(Dataset records begins)

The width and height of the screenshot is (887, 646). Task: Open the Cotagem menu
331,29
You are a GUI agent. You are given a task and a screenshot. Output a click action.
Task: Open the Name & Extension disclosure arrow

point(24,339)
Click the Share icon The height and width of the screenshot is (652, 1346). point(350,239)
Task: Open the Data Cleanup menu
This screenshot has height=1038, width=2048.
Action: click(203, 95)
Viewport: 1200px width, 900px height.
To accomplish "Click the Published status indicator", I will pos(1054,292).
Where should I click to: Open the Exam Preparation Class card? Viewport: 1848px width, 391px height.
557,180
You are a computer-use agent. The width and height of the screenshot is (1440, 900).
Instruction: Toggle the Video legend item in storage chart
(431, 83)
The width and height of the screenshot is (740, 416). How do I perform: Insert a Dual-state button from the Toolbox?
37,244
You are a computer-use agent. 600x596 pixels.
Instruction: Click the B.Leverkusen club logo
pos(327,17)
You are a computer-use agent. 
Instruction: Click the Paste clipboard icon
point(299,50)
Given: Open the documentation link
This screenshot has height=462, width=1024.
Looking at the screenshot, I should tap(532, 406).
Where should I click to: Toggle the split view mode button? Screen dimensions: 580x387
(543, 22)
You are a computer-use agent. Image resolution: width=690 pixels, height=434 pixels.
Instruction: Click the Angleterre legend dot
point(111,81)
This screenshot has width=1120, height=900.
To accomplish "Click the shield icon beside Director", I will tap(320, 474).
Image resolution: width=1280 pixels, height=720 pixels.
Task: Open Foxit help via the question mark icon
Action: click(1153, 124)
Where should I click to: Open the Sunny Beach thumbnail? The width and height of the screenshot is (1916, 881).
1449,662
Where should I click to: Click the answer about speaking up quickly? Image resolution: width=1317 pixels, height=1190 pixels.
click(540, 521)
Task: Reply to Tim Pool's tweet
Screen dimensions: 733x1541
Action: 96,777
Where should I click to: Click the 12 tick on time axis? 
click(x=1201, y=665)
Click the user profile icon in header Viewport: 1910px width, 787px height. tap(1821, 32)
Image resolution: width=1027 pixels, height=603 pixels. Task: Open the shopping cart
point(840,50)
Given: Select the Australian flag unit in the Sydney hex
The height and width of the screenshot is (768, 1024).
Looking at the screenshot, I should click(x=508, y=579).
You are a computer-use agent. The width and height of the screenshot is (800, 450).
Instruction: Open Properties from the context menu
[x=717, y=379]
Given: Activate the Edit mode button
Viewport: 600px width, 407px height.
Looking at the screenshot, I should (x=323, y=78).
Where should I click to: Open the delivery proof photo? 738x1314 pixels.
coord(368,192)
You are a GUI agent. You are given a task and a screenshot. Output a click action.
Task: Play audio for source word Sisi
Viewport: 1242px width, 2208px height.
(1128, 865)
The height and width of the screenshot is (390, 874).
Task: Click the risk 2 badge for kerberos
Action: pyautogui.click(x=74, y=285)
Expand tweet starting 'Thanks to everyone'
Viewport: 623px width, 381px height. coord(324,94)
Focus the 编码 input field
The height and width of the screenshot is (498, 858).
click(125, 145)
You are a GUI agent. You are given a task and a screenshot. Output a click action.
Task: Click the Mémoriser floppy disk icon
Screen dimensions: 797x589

(Dataset records ends)

> _What you have to do_: Set down each record above without changing a single word.

> _Task answer_:
The width and height of the screenshot is (887, 646). Task: Open the Cotagem menu
331,29
You are a GUI agent. You are given a task and a screenshot. Output a click action.
Task: Open the Name & Extension disclosure arrow

point(24,339)
Click the Share icon The height and width of the screenshot is (652, 1346). point(350,239)
Task: Open the Data Cleanup menu
This screenshot has height=1038, width=2048.
Action: click(203, 95)
Viewport: 1200px width, 900px height.
To accomplish "Click the Published status indicator", I will pos(1054,292).
Where should I click to: Open the Exam Preparation Class card? Viewport: 1848px width, 391px height.
557,180
You are a computer-use agent. The width and height of the screenshot is (1440, 900).
Instruction: Toggle the Video legend item in storage chart
(431, 83)
The width and height of the screenshot is (740, 416). How do I perform: Insert a Dual-state button from the Toolbox?
37,244
You are a computer-use agent. 600x596 pixels.
Instruction: Click the B.Leverkusen club logo
pos(327,17)
You are a computer-use agent. 
Instruction: Click the Paste clipboard icon
point(299,50)
Given: Open the documentation link
This screenshot has height=462, width=1024.
Looking at the screenshot, I should tap(532, 406).
Where should I click to: Toggle the split view mode button? Screen dimensions: 580x387
(543, 22)
You are a computer-use agent. Image resolution: width=690 pixels, height=434 pixels.
Instruction: Click the Angleterre legend dot
point(111,81)
This screenshot has width=1120, height=900.
To accomplish "Click the shield icon beside Director", I will tap(320, 474).
Image resolution: width=1280 pixels, height=720 pixels.
Task: Open Foxit help via the question mark icon
Action: click(1153, 124)
Where should I click to: Open the Sunny Beach thumbnail? The width and height of the screenshot is (1916, 881).
1449,662
Where should I click to: Click the answer about speaking up quickly? Image resolution: width=1317 pixels, height=1190 pixels.
click(540, 521)
Task: Reply to Tim Pool's tweet
Screen dimensions: 733x1541
Action: 96,777
Where should I click to: Click the 12 tick on time axis? 
click(x=1201, y=665)
Click the user profile icon in header Viewport: 1910px width, 787px height. tap(1821, 32)
Image resolution: width=1027 pixels, height=603 pixels. Task: Open the shopping cart
point(840,50)
Given: Select the Australian flag unit in the Sydney hex
The height and width of the screenshot is (768, 1024).
Looking at the screenshot, I should click(x=508, y=579).
You are a computer-use agent. The width and height of the screenshot is (800, 450).
Instruction: Open Properties from the context menu
[x=717, y=379]
Given: Activate the Edit mode button
Viewport: 600px width, 407px height.
Looking at the screenshot, I should (x=323, y=78).
Where should I click to: Open the delivery proof photo? 738x1314 pixels.
coord(368,192)
You are a GUI agent. You are given a task and a screenshot. Output a click action.
Task: Play audio for source word Sisi
Viewport: 1242px width, 2208px height.
(1128, 865)
The height and width of the screenshot is (390, 874).
Task: Click the risk 2 badge for kerberos
Action: pyautogui.click(x=74, y=285)
Expand tweet starting 'Thanks to everyone'
Viewport: 623px width, 381px height. coord(324,94)
Focus the 编码 input field
The height and width of the screenshot is (498, 858).
click(125, 145)
You are a GUI agent. You are given a task and a screenshot. Output a click action.
Task: Click the Mémoriser floppy disk icon
Screen dimensions: 797x589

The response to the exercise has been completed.